Shit, this guy is relentless. What has Jaxon done that would necessitate a conference? Every time I ask him about school, Jaxon grunts and says his day was good, or that everything’s fine. Sometimes he’ll even smile about it and tell me something they learned that day. Mr. Nolan needs to step the fuck off and let Jaxon and me just live. I use the paper to sweep the backpack trash into the palm of my hand, then crumple it up and dump it all in the trash.

 

 

34


Amy

My life is teetering dangerously close to the lyrics of a country music song. My husband has left me. I just lost my job. My dog hasn’t died, but he is on anxiety meds. I’m driving home, playing through all the scenarios that could arise when my mom finds out that I’m also unemployed.
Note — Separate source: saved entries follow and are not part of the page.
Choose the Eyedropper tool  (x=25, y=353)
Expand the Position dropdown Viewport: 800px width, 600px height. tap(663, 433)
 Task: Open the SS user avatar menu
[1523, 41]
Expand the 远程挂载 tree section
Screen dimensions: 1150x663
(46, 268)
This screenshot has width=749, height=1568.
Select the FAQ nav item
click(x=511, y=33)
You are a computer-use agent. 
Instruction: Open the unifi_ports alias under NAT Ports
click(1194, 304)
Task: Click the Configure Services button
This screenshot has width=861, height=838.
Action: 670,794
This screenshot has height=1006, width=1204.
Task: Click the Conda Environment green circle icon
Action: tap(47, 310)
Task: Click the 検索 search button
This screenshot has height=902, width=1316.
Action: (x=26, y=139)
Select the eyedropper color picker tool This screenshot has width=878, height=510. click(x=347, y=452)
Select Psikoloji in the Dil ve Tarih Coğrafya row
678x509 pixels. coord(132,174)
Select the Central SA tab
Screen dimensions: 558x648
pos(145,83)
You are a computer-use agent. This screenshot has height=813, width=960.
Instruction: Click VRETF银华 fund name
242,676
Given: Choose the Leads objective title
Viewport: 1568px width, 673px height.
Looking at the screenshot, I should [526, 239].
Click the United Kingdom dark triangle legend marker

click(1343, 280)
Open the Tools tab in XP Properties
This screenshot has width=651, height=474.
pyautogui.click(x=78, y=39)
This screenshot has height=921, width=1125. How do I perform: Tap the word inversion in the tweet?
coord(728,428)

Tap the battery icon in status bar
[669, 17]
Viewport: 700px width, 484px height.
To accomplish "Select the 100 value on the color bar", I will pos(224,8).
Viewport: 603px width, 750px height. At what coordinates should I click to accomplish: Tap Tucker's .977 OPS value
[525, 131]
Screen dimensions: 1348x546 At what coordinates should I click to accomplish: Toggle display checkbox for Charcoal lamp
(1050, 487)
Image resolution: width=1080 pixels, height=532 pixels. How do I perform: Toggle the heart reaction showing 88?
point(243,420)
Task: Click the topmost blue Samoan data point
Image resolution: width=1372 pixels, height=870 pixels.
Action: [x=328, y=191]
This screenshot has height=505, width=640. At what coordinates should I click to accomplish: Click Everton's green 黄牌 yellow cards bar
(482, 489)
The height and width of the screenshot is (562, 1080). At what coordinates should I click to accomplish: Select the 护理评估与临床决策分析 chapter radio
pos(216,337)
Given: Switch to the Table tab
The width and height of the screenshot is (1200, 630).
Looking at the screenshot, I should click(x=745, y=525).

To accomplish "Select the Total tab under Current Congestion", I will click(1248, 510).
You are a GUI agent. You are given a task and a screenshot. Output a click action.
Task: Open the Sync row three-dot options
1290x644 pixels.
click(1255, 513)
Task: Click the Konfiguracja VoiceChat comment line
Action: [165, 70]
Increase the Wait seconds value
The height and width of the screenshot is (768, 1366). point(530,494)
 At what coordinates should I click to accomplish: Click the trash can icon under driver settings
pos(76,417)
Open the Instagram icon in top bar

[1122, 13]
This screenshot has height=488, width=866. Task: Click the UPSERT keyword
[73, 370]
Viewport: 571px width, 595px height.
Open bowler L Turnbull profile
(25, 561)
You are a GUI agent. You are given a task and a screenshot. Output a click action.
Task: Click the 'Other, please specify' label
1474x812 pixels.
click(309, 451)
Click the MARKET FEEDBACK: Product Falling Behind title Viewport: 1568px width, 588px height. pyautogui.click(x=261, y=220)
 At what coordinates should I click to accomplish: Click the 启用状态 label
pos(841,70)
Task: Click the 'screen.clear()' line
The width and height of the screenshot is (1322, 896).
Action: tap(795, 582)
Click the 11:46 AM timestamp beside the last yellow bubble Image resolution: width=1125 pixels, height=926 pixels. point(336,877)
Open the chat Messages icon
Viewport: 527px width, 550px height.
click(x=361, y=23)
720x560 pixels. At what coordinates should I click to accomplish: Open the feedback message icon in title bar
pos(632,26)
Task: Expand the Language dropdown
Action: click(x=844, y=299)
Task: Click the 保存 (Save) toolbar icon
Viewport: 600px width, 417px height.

It’s chilly, but the windows are down, and Alanis Morissette is up, because when everything has gone to absolute hell, I find that angsty music from middle school is really the only thing that helps.

And, the only thing that can interrupt my word-for-word rendition of a song about the heartbreak of losing Dave Coulier to another woman is the sound of my phone ringing, which blasts through every speaker in the van. I have to admit that Mike was right, and I do have a very nice minivan.

Any sense of fine-ness I’d achieved with Alanis disappears when I see the number calling me. It’s the generic number from McKinley, which means it’s the school nurse calling to let me know that one of the kids puked or has chicken pox or lice or whatever else could possibly go wrong this week.

“Hello!” I shout, trying to roll up the windows and keep an eye on the road. “Amy Mitchell here.”

“Hello, Mrs. Mitchell.” It’s a deep, kind voice. Not like our nurses aren’t kind, but they are also not men my father’s age.

“Hello?” I reply. “Can I . . . help you?”

There’s a cough on the line. “Yes, it’s Principal Burr. Could you come pick up Jane from school? She’s in my office.”

Jane? He must mean Dylan. “Jane? Jane Mitchell? My daughter? Is she sick? Is she getting bullied?!”

My body has already rerouted the van toward McKinley, and I know from memory that I’ll be there in approximately eight to eleven minutes, depending on how many parking spots are available.

“No,” Principal Burr says, sighing, “she’s not sick. And she’s not being bullied. We can discuss it in person.”

The line goes dead, and I push the gas pedal. What the fuck is going on?